Seçilen alıntı:
- - - - -
La réform du Code du travail (reform yasası yasasını Başbakan Philippe’in,” iddialı, dengeli ve adil bir reform çalışması” olarak değerlendirdiği kararname reformuna karşı iki yıldan beri Fransa işçi, emekçileri ve öğrenciler sokaklarda protestolar yaparak tepkilerini gösteriyorlar. CGT Sendikası Genel Sekreteri Philippe Martinez, “Tüm korktuğumuz başımıza geldi. Bu çalışma yasasının sonu anlamına geliyor” sözleriyle tepki göstererek herkesi genel grev ve yürüyüşe çağırmıştı. İki yıldır “La réform du Code du Travail” yasasına karşı grev ve yürüyüşler gerçekleşiyor.

Macron iktidara geleli yaklaşık bir yıl oldu, fakat işçi ve emekçilere yönelik saldırıları peş peşe gündeme getiriyor. Loi Travail (Çalışma yasasıile esnek çalışmanın esas kural haline getirilmesine yönelik önemli bir adım attıktan sonra eğitim, sağlık, demir yollarında çalışan memur ve emekçilere ciddi saldırılar gündeme getirdi. Son olarak devlet demir yollarının özelleştirilmesini gündeme getirmesi ve bunu da kararnamelerle onaylatma kararı, bardağı taşıran son damla oldu.

Fransa’da işçilerin, emekçilerin mücadeleleriyle kazanılan haklar ve sosyal devlet, özelleştirme yasalarıyla yok edilmeye çalışılıyor. 1997’den bu yana ve Fransa Demir Yolları Ağı RFF’nin kurulmasından itibaren, Fransa Devlet Demir Yolları Şirketi (SNCF), demir yolu işçilerinin sosyal bütünlüğünü parçalamak ve Avrupa “direktiflerinin” öngördüğü özelleştirmelere devam edebilmek için art arda farklı bütünlüklere bölündü.

Bugün Cumhurbaşkanı Emmanuel Macron’un yaptığı ise SNCF’i parçalama mantığını sonuna kadar zorlamaktır. Avrupa’nın her yerinde uygulanmak istenilen bu reçeteler tren hatlarının yok olmasına, fiyatların patlamasına, alt yapı ve vagonların çürümesine ve mülk taşıma bölümlerinin yok olmasına yol açtı. Bu faturayı üç boyutuyla tüm toplum ödeyecek: Mali yük olarak, bölgesel eşitsizliklerin körüklenmesi ve hava kirlenmesinin artmasıyla sağlığın kötüleşmesi faturaları topluma kesilecek. 20 yıldır sürekli derinleştirilen liberalizasyondan sonra -ki üst üste biriken Avrupa direktifleri de aynı yöne gidiyor- Macron, yolcular ve bölgesel kalkınma açısından tüm olumsuzluklarına rağmen demir yolu kamu hizmetini kararname yoluyla adeta öldürmek istiyor. Bunu yapabilmek için ise demir yolu işçilerini sıkıştırmak istiyor, onları özel ayrıcalıkları olan kişiler olarak tanıtıyor, tıpkı dün emeklilerin, öğrencilerin ya da işsizlerin Fransa’ya ekonomik olarak yük olarak tanıtıldığı gibi.” ( Le Figaro’dan çeviri)
- - - - -
Toplanan veriler:
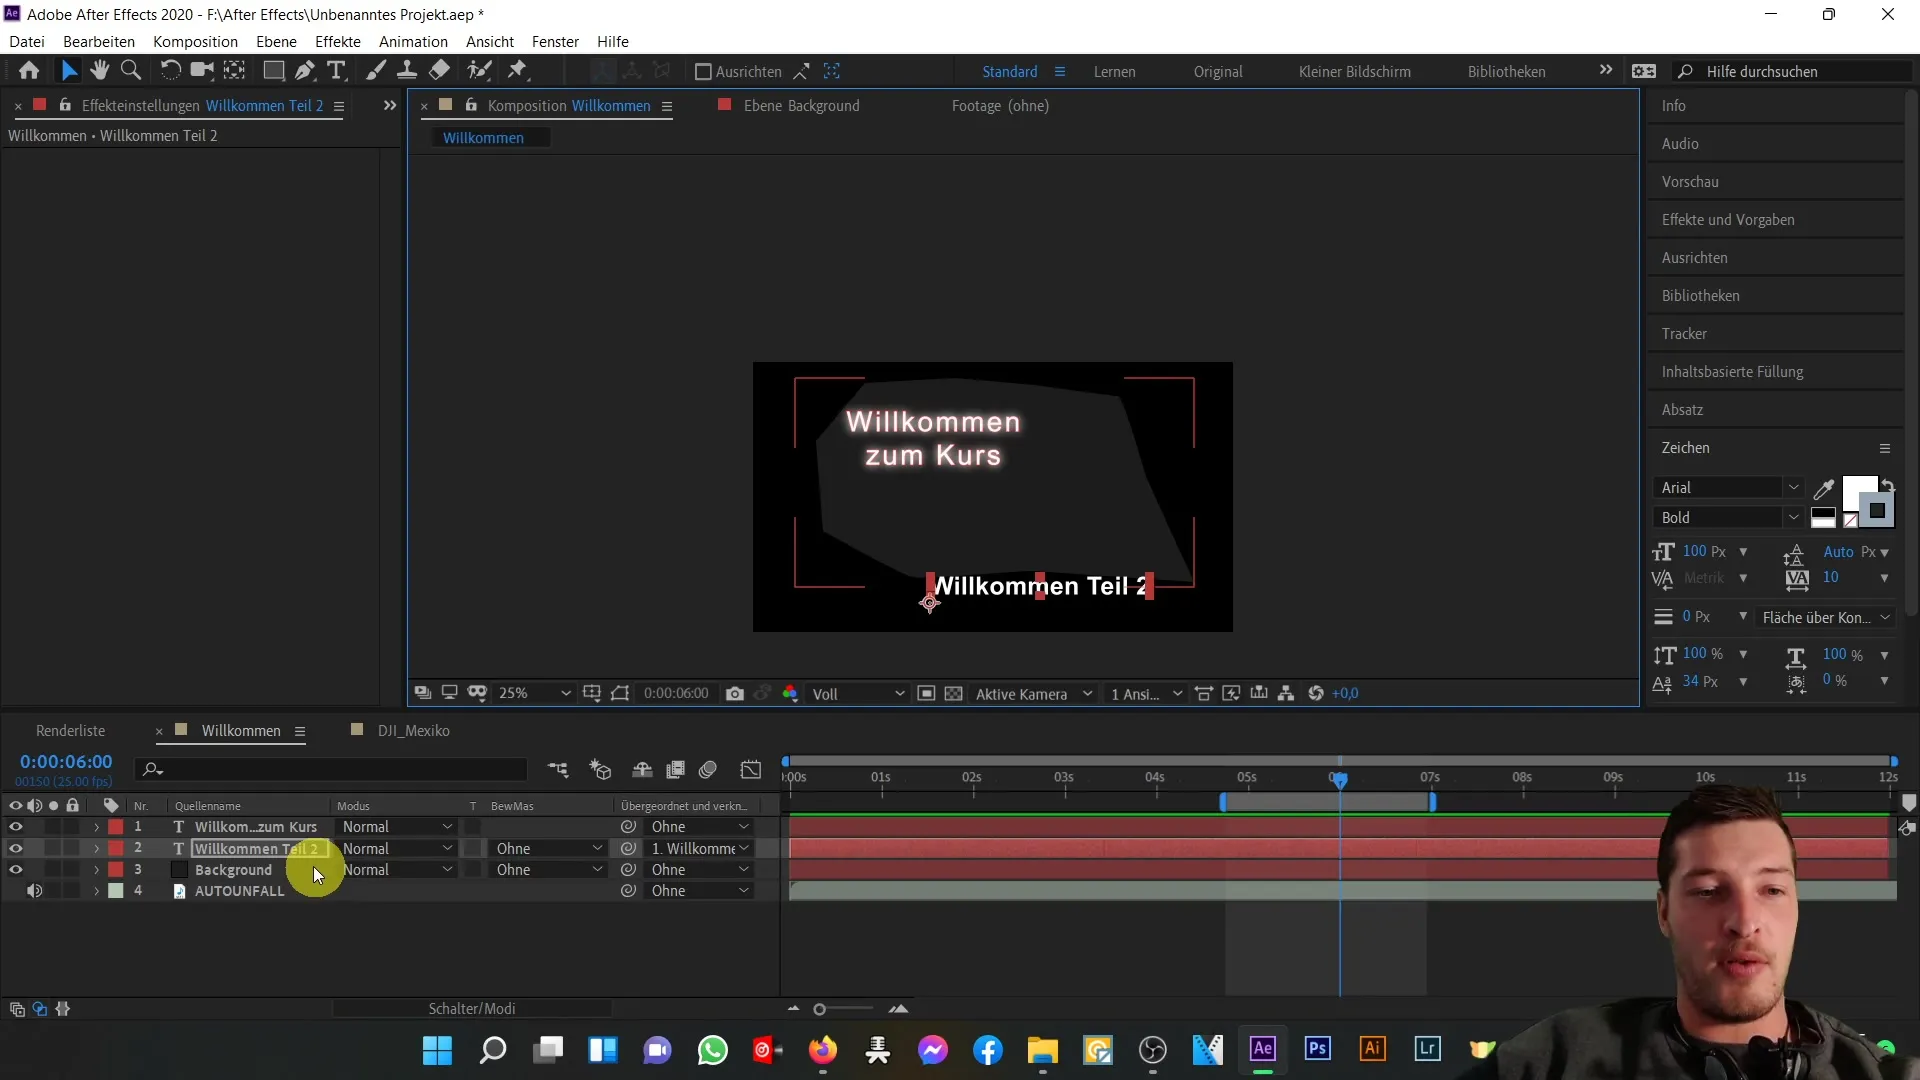Viewport: 1920px width, 1080px height.
Task: Select the Effekte und Vorgaben panel icon
Action: coord(1727,220)
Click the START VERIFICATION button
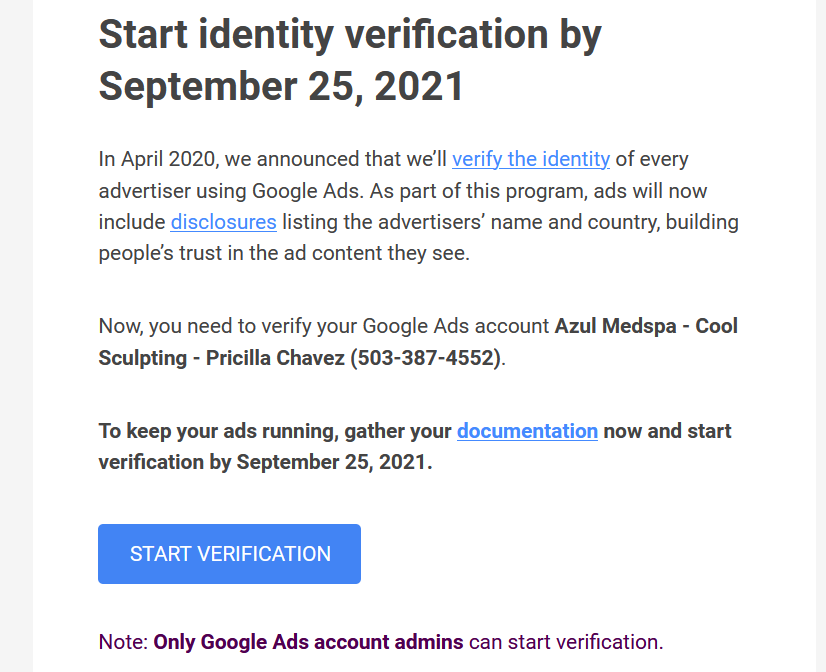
- - - - -
Alıştırma görevleri:
1. Seçilen alıntıya göre Fransa Devlet Demir Yolları Şirketi (SNCF) hangi yıldan bu yana art arda farklı bütünlüklere bölünüyor?
2. Seçilen alıntının "Fransa’da işçilerin, emekçilerin mücadeleleriyle" ile "farklı bütünlüklere bölündü." arasındaki kısmını, ikisi de dahil olmak üzere, "sosyal devlet" yerine "kamu hizmetleri" koyarak yeniden yazın.

Alıştırma sonuçları:
1. 1997'den bu yana.

2.
Fransa’da işçilerin, emekçilerin mücadeleleriyle kazanılan haklar ve kamu hizmetleri, özelleştirme yasalarıyla yok edilmeye çalışılıyor. 1997’den bu yana ve Fransa Demir Yolları Ağı RFF’nin kurulmasından itibaren, Fransa Devlet Demir Yolları Şirketi (SNCF), demir yolu işçilerinin sosyal bütünlüğünü parçalamak ve Avrupa “direktiflerinin” öngördüğü özelleştirmelere devam edebilmek için art arda farklı bütünlüklere bölündü.